_Work to do_
Count the lines in the records below that contain the word "Select" and give only the number.

_Exercise materials_

-*-*-

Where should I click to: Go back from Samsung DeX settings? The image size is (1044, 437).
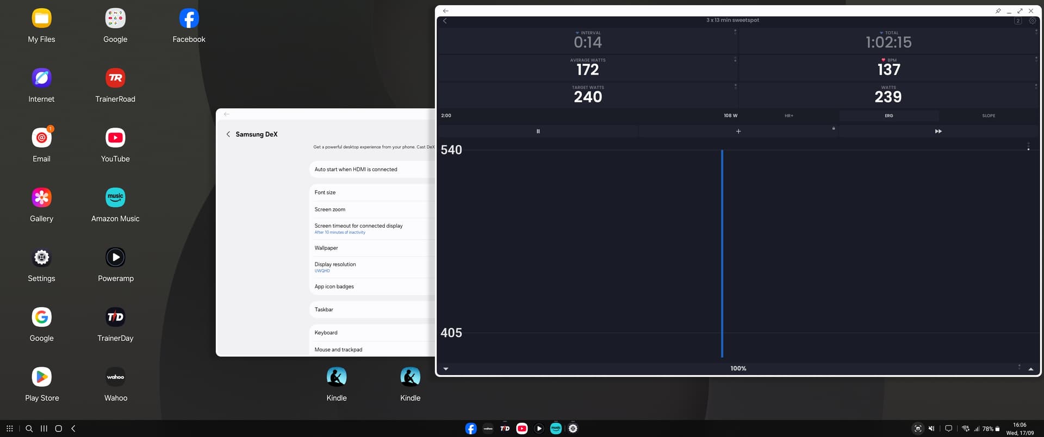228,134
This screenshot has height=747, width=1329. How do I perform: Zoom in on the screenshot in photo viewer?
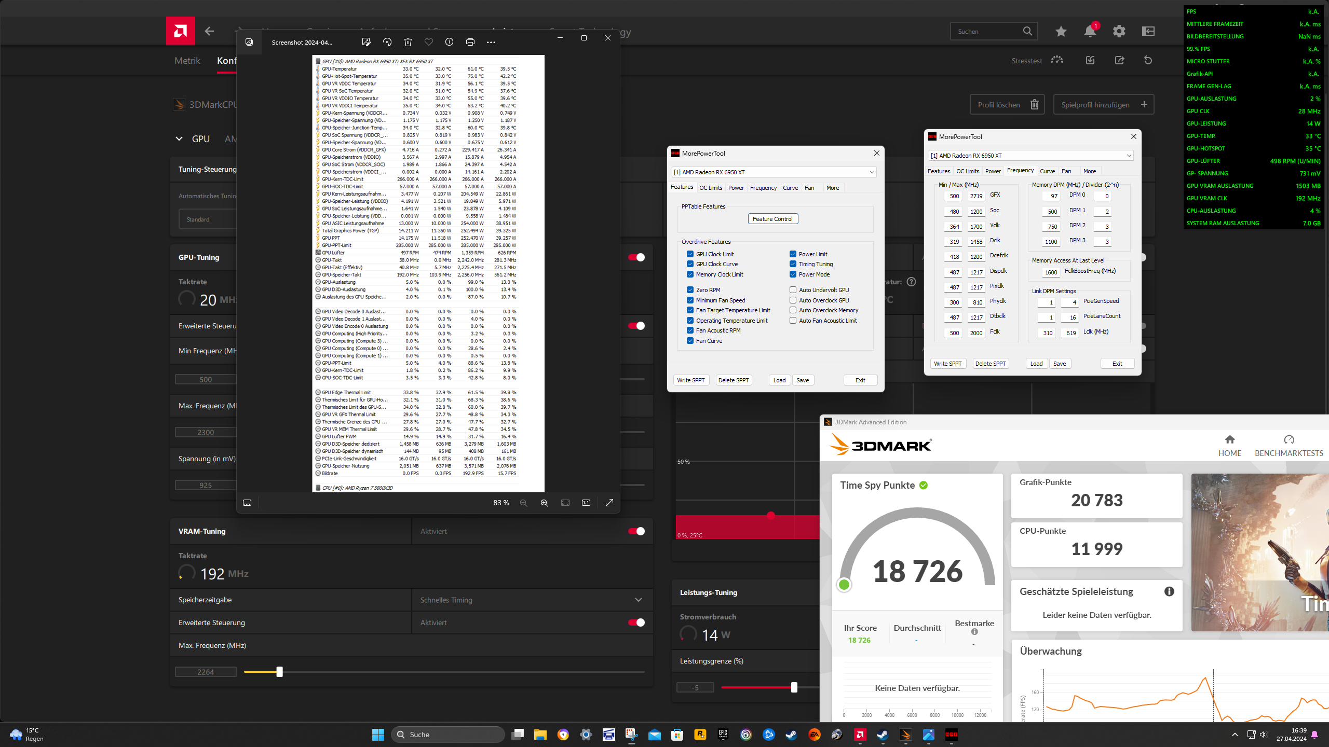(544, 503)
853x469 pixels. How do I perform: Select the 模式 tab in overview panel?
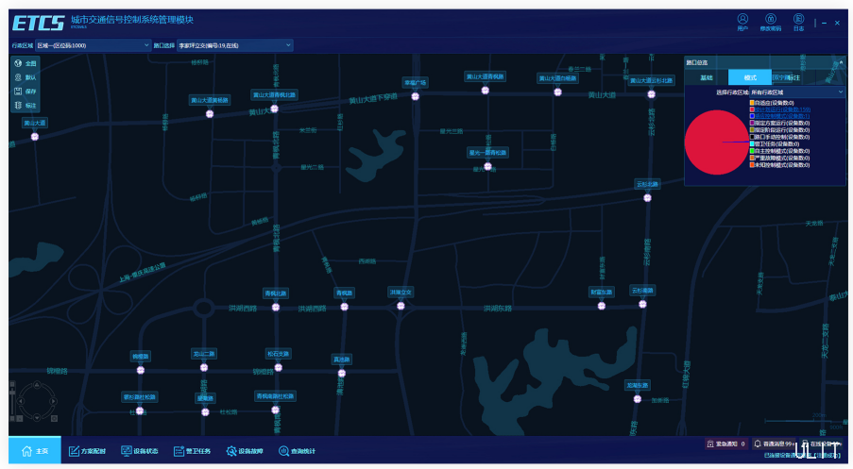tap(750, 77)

-*-*-

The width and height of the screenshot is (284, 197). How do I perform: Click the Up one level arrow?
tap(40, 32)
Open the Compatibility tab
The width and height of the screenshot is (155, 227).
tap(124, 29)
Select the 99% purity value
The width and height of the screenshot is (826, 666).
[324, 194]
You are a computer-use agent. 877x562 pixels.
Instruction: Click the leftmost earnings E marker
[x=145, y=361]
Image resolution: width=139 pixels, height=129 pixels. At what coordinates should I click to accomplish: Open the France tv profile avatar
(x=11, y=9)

-*-*-

_Written reply_
2